31.05.2017
культура: Что ждет музеи через несколько десятилетий?
Ортиз: Большие и известные почти не изменятся: у них уже сложилась коллекция. Что касается аудитории... Многие работы размещены в Сети в высоком разрешении, однако все равно важно видеть оригинал, встретиться с ним «лицом к лицу». Как только у людей поднимается уровень жизни, они начинают путешествовать. Огромное количество китайских туристов сейчас перемещаются по миру — стремятся побывать в Италии или России. И этот тренд будет усиливаться.
культура: А как быть с тем, что многие хотят увидеть лишь один шедевр — «Мону Лизу» или «Ночной дозор», — не проявляя интереса к остальным?
Ортиз: Бороться бесполезно, да и не нужно. Селфи с «Моной Лизой» не запретишь. Все же кураторы постарались «проредить» экспозицию музея, убрать менее важные вещи. Раньше здание напоминало лабиринт — множество залов, все заставлены витринами.
культура: Подобное описание применимо и к Эрмитажу или Музею истории искусств в Вене. Невозможно осмотреть их сокровища за один раз.
Ортиз: Нужно было сделать Рейкс не больше, а лучше. Поэтому предметов для показа стало меньше. Хитом, привлекающим публику, остается не только «Ночной дозор» Рембрандта — кстати, единственная картина, которая после реконструкции вернулась на привычное место, — но и кукольные домики минувших эпох. Не поверите, многие приходят взглянуть именно на них. Разработан даже специальный короткий маршрут.
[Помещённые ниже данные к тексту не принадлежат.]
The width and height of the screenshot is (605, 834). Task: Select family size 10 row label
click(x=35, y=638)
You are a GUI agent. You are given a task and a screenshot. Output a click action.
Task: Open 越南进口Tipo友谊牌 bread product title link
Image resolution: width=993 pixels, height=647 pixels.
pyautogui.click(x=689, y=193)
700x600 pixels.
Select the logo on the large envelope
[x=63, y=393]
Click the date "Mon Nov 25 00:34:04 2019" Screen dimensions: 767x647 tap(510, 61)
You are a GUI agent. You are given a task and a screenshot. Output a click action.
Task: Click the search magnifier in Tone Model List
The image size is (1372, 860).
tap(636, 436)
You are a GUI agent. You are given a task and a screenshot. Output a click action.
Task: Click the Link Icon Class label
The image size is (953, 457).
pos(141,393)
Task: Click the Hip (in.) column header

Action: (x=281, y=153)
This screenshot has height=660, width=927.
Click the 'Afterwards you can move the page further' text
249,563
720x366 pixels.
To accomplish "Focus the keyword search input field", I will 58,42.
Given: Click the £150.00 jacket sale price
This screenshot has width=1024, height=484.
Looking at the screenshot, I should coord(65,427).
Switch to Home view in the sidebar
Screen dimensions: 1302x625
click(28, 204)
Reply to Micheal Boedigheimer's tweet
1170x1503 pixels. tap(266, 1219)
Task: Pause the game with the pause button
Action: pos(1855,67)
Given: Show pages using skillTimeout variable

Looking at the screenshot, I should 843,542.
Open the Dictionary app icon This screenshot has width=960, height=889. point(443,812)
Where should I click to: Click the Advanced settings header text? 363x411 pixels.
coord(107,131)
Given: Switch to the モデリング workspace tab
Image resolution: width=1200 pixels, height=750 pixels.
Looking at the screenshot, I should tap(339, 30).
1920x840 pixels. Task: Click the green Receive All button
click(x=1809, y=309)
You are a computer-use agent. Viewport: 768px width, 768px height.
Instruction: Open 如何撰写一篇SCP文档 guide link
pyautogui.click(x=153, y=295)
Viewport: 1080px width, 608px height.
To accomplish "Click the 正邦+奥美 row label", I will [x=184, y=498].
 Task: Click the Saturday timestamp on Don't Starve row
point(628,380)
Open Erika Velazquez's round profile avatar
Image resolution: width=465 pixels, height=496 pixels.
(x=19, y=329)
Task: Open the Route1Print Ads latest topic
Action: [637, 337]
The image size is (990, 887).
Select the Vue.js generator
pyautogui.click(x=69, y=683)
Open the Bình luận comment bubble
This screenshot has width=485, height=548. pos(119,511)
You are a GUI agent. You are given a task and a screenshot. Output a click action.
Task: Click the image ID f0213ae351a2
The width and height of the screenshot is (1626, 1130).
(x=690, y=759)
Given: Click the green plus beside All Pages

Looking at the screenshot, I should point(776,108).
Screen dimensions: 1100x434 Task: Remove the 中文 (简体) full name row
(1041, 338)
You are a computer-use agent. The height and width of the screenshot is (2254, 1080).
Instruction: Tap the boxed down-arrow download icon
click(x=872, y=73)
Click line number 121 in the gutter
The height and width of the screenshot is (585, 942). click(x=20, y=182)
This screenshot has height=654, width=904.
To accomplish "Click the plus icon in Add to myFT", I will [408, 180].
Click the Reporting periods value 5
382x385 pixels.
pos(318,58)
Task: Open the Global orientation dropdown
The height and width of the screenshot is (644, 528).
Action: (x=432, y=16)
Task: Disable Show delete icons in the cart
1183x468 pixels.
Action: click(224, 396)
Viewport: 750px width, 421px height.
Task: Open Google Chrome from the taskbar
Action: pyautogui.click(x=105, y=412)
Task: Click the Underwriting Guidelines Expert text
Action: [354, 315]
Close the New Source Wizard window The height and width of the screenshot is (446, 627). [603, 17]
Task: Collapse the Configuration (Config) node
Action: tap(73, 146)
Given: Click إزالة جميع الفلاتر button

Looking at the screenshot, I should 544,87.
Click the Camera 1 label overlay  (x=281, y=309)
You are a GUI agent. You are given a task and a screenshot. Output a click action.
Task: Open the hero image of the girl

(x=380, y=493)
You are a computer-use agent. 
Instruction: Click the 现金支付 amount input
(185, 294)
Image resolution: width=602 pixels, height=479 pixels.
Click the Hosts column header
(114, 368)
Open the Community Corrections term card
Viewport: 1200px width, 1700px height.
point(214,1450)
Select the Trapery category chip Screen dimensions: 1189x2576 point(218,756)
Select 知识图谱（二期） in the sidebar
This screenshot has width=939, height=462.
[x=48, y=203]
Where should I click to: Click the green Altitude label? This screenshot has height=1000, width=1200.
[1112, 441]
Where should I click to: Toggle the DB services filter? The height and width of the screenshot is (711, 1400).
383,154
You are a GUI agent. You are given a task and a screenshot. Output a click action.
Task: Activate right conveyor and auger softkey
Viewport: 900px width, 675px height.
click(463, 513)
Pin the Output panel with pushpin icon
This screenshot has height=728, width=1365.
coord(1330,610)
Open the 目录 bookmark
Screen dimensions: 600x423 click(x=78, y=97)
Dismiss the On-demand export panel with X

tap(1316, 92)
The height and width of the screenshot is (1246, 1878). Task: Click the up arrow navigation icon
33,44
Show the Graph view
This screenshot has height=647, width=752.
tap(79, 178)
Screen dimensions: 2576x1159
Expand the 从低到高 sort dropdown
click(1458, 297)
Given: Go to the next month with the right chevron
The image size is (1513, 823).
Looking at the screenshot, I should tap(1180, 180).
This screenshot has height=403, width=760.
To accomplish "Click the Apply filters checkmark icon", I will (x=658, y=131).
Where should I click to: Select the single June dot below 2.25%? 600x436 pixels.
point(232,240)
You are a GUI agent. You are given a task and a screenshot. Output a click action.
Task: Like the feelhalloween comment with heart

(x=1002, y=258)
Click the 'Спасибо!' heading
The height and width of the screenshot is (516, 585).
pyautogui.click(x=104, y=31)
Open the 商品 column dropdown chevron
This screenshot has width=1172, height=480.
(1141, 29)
культура: Почему возникли проблемы с воплощением проекта реконструкции?
Ортиз: Пришлось запрашивать рекордное для страны количество разрешений — около 80. Обсуждались любые мелочи, вплоть до корней деревьев в саду. Хотя на самом деле со зданием довольно плохо обращались в течение всего ХХ века. Например, целиком убрали внутренние росписи. Автор постройки, архитектор Питер Кёйперс, родившийся на юге Нидерландов, был католиком, и его творение многим напоминало храм, что в кальвинистском Амстердаме пришлось не всем по вкусу. Мы, однако, восстановили интерьер и сопротивления не встретили — сегодня религиозные различия не так важны.
Гораздо больше проблем возникло с велосипедистами. Изначально Рейксмузеум выполнял двойную роль — не только национального хранилища, но и своеобразных ворот в новую южную часть города. Через всю постройку проходит сквозной пассаж, по которому когда-то ездили автомобили, а теперь рассекают велосипедисты. Входов было два, и это дезориентировало посетителей музея. Мы хотели сделать один, прямо в центре пассажа, при этом оставить пару небольших «аллей» для велолюбителей. Те возмутились. Велосипедный союз крайне влиятелен в Амстердаме, о чем я не подозревал. Они развернули кампанию с требованием сохранить свои права, начали собирать подписи. Работы остановились на два года — музей просто стоял закрытым. В итоге чиновники и сотрудники Рейкса попросили бюро изменить проект, и мы пошли навстречу: сделали вход в другом месте, оставив дорогу свободной.
культура: Несмотря на все споры, реконструкцию многие признали очень аккуратной и бережной.
Ортиз: Считаю, что архитектор должен служить зданию, а не наоборот. Зодчему следует выполнять свой долг: не больше, но и не меньше. Это трудно, иначе бы мы знали много удачных примеров. Всегда силен соблазн создать нарративную архитектуру, акцентирующую на себе внимание и рассказывающую историю постройки: что с ней случилось, как ее восстанавливали. Или сыграть на контрастах.
Конечно, с защитниками памятников договариваться сложно, особенно когда те молоды: твоих аргументов не слушают. Однако я вовсе не против социального и гражданского контроля над архитектурой. Ведь плата за наши ошибки слишком высока: на просчеты зодчих людям приходится любоваться долго. Так что не возражаю, когда публика выступает против моих инициатив. Но нужна дискуссия, обсуждение, а не безапелляционное «нет».